GGW has 13 great ways to 'internalize environmental externalities'—i.e. make people pay for the real costs of their earth-destroying activities.
Pro-Michelle Rhee advocacy group D.C. School Reform Now releases poll numbers showing that Rhee has 'an approval rating of 62 percent...with a 7% increase over a similar poll conducted in 2008.' And: 'Among DC officials, Chancellor Rhee had the highest proportion of respondents (27 percent) who "strongly approve" of her job performance.'
AU CONTRAIRE, JACQUES—Former LL turned D.C. Fiscal Policy Institute wonk Elissa Silverman makes the case 'Why Raising Some Taxes at This Time Is Sound Economic Policy,' refuting the Evans line of thinking. She's got Joseph Stiglitz and Peter Orszag on her side. ALSO—If you're simpatico, you might sign up to 'Save Our Safety Net.'
Bishop Harry Jackson can keep his D.C. voter registration, the Board of Elections and Ethics has ruled, according to Cary Silverman: 'The language of the letter is puzzling....[T]he letter states that Rev. Jackson provided "documents of your intent to become a qualified elector..." Was he not a qualified registered elector when he submitted the referendum on same sex marriage?''
Who Killed Robert Wone? has some tough questions for Cathy Lanier on alleged botching of the case by detectives.
WUSA-TV asks: 'Why Are Businesses Leaving Cleveland Park?'
WJLA-TV is 'On the Side' of a fired DCPS employee, Sheila Jefferson, who 'says she was promised her job would be there when she was ready to return but says she's now getting the runaround. After 28 years of working for D.C. Public Schools, she says she deserves better treatment.'
The District's $6.45M sale of D.C. Village land to Metro for a new bus facility is a done deal.
Fire reported yesterday morning at Anacostia SHS.
Metrobus collides with school bus downtown; no one seriously hurt.
Two teenagers shot on Atlantic Street SW yesterday afternoon. 'D.C. Fire & EMS spokesman Pete Piringer says one of the teens was hit in the stomach, and the other in the chest. Both were taken to Medstar, but their exact ages were unknown.'
OK, THIS PRESIDENTIAL BURGER THING IS GETTING OUT OF CONTROL—'Former President Bill Clinton popped into Z Burger Saturday night in Tenleytown. Despite having undergone by-pass surgery, the self-described burger enthusiast ordered a double, fries, and a shake,' WTTG-TV notes.

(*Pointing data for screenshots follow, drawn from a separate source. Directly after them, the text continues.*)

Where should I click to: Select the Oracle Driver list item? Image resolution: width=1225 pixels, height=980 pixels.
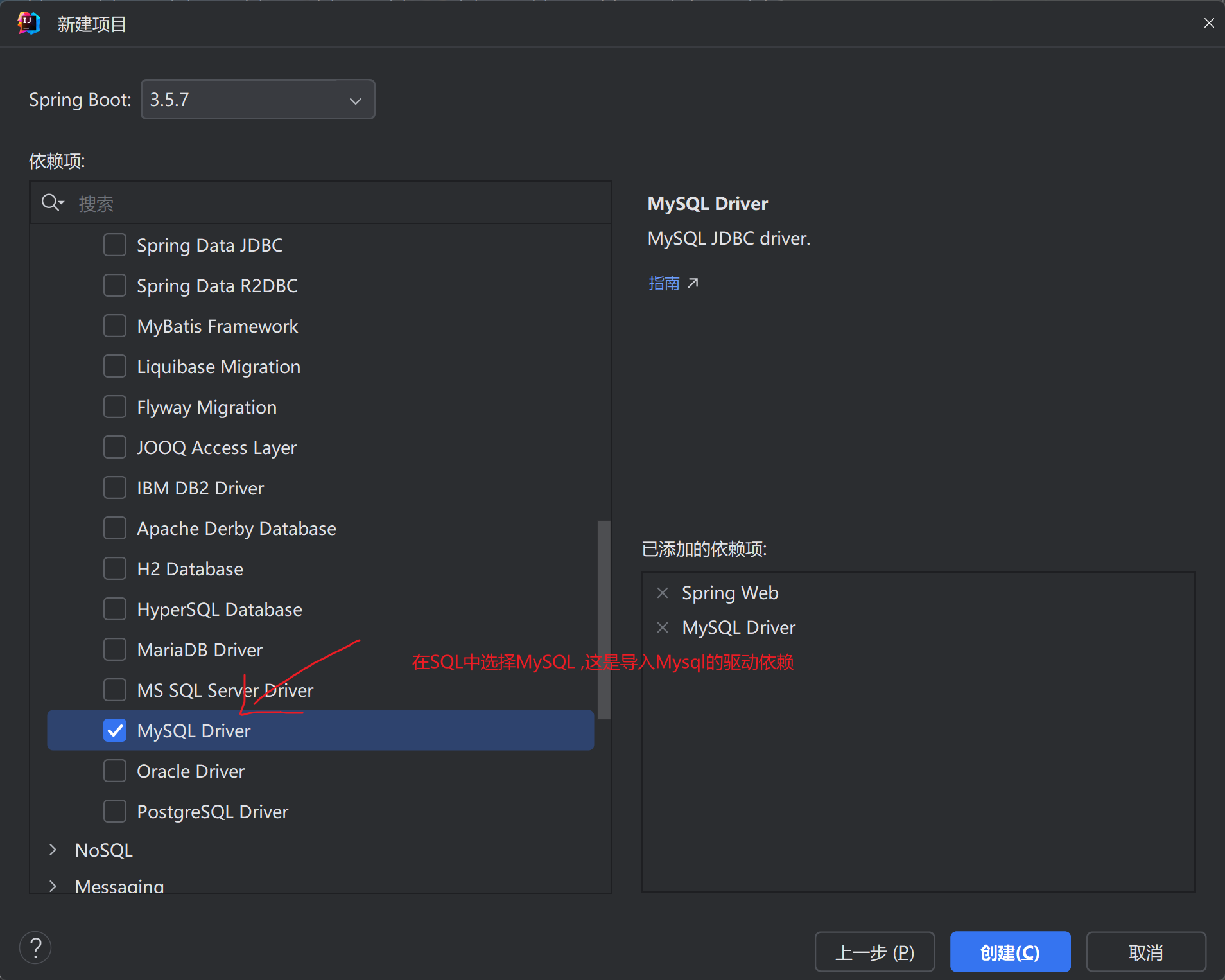191,771
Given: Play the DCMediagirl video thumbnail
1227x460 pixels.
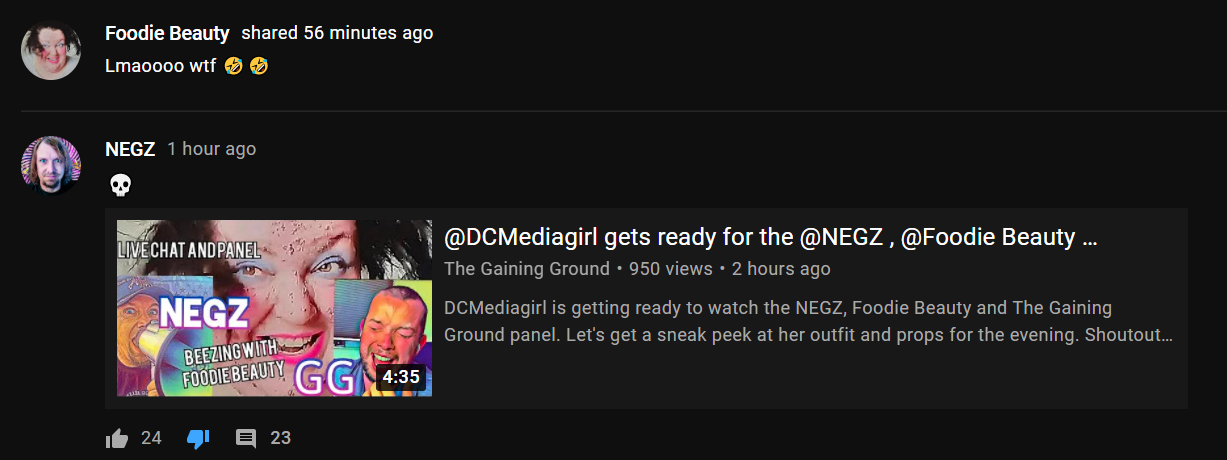Looking at the screenshot, I should coord(274,308).
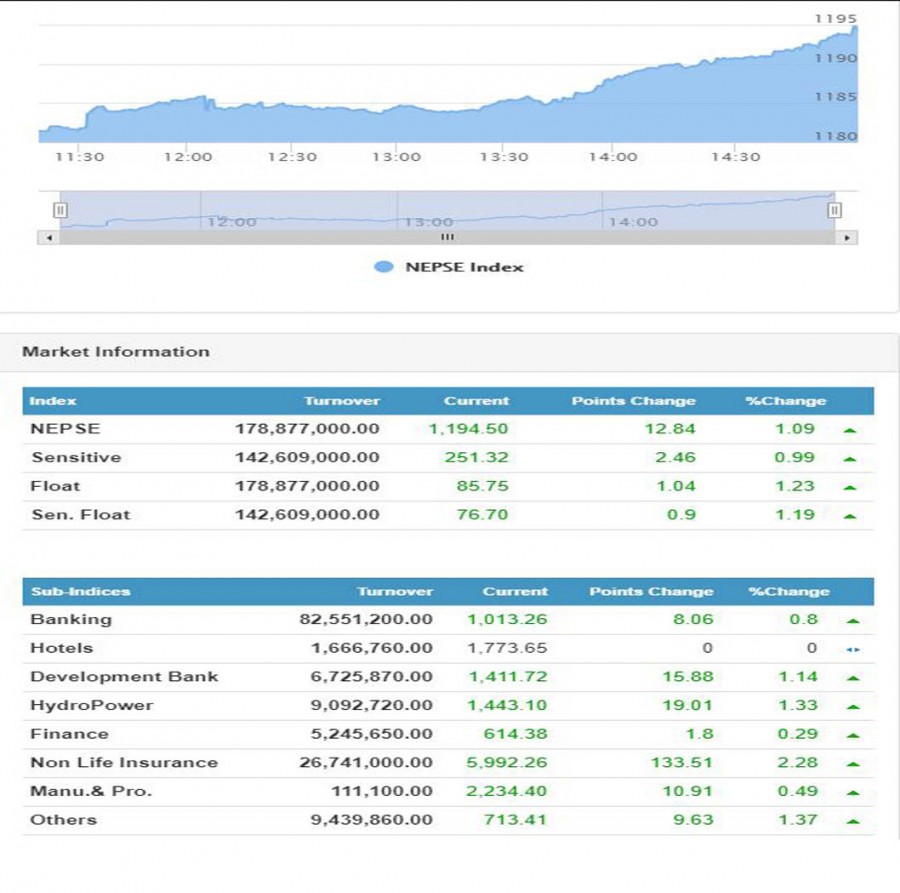The height and width of the screenshot is (893, 900).
Task: Click the Market Information panel heading
Action: 116,352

NOW TWEETING—@TommyWells! Sample: 'Appreciate the the Post editorial today supporting an increase in the DC gas tax. Question is how high? Equal to MD or more?'
D.C. COUNCIL TODAY—No events scheduled.
ADRIAN FENTY TODAY—He's back! 10:30 a.m.: remarks, DCPS New School Initiative announcement, Malcolm X ES, 1351 Alabama Ave. SE; 5:15 p.m.: remarks, Turner ES baseball field ribbon-cutting, 1500 Mississippi Ave. SE.